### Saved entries
- - -

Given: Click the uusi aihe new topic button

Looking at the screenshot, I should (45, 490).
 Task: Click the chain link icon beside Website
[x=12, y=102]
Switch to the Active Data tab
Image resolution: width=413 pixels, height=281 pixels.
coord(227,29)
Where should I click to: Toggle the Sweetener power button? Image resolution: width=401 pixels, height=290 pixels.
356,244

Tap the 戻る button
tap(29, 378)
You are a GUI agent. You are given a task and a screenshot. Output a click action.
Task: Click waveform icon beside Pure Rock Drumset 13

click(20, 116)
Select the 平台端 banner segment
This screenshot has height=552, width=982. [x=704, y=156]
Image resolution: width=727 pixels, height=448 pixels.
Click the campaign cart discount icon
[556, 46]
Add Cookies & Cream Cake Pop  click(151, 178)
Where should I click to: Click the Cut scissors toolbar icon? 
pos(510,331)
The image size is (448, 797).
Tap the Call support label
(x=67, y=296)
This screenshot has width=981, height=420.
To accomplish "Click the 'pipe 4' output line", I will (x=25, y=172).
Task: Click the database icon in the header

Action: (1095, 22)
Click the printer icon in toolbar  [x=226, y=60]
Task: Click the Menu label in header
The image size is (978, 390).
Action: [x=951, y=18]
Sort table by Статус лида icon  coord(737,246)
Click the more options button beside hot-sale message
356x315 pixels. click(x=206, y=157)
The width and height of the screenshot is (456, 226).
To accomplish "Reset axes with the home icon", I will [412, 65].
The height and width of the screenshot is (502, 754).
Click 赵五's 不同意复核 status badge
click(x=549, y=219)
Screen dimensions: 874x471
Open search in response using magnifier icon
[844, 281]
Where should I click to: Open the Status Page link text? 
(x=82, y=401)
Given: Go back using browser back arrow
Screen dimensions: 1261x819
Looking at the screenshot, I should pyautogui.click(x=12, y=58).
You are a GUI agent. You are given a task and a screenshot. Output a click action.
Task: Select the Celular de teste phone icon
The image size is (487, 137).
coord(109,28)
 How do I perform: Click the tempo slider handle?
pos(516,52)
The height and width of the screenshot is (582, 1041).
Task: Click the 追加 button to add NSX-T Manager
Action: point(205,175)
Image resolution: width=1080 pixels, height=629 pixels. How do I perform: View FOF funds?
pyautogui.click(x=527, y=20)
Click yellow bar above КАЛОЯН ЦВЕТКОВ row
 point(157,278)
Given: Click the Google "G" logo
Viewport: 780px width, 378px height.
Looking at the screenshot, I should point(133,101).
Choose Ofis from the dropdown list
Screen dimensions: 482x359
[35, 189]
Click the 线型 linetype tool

- - -

The records above are to be duplicated exactly, every one of them.

Given: Click the uusi aihe new topic button

Looking at the screenshot, I should (45, 490).
 Task: Click the chain link icon beside Website
[x=12, y=102]
Switch to the Active Data tab
Image resolution: width=413 pixels, height=281 pixels.
coord(227,29)
Where should I click to: Toggle the Sweetener power button? Image resolution: width=401 pixels, height=290 pixels.
356,244

Tap the 戻る button
tap(29, 378)
You are a GUI agent. You are given a task and a screenshot. Output a click action.
Task: Click waveform icon beside Pure Rock Drumset 13

click(20, 116)
Select the 平台端 banner segment
This screenshot has height=552, width=982. [x=704, y=156]
Image resolution: width=727 pixels, height=448 pixels.
Click the campaign cart discount icon
[556, 46]
Add Cookies & Cream Cake Pop  click(151, 178)
Where should I click to: Click the Cut scissors toolbar icon? 
pos(510,331)
The image size is (448, 797).
Tap the Call support label
(x=67, y=296)
This screenshot has width=981, height=420.
To accomplish "Click the 'pipe 4' output line", I will (x=25, y=172).
Task: Click the database icon in the header

Action: (1095, 22)
Click the printer icon in toolbar  [x=226, y=60]
Task: Click the Menu label in header
The image size is (978, 390).
Action: [x=951, y=18]
Sort table by Статус лида icon  coord(737,246)
Click the more options button beside hot-sale message
356x315 pixels. click(x=206, y=157)
The width and height of the screenshot is (456, 226).
To accomplish "Reset axes with the home icon", I will [412, 65].
The height and width of the screenshot is (502, 754).
Click 赵五's 不同意复核 status badge
click(x=549, y=219)
Screen dimensions: 874x471
Open search in response using magnifier icon
[844, 281]
Where should I click to: Open the Status Page link text? 
(x=82, y=401)
Given: Go back using browser back arrow
Screen dimensions: 1261x819
Looking at the screenshot, I should pyautogui.click(x=12, y=58).
You are a GUI agent. You are given a task and a screenshot. Output a click action.
Task: Select the Celular de teste phone icon
The image size is (487, 137).
coord(109,28)
 How do I perform: Click the tempo slider handle?
pos(516,52)
The height and width of the screenshot is (582, 1041).
Task: Click the 追加 button to add NSX-T Manager
Action: point(205,175)
Image resolution: width=1080 pixels, height=629 pixels. How do I perform: View FOF funds?
pyautogui.click(x=527, y=20)
Click yellow bar above КАЛОЯН ЦВЕТКОВ row
 point(157,278)
Given: Click the Google "G" logo
Viewport: 780px width, 378px height.
Looking at the screenshot, I should point(133,101).
Choose Ofis from the dropdown list
Screen dimensions: 482x359
[35, 189]
Click the 线型 linetype tool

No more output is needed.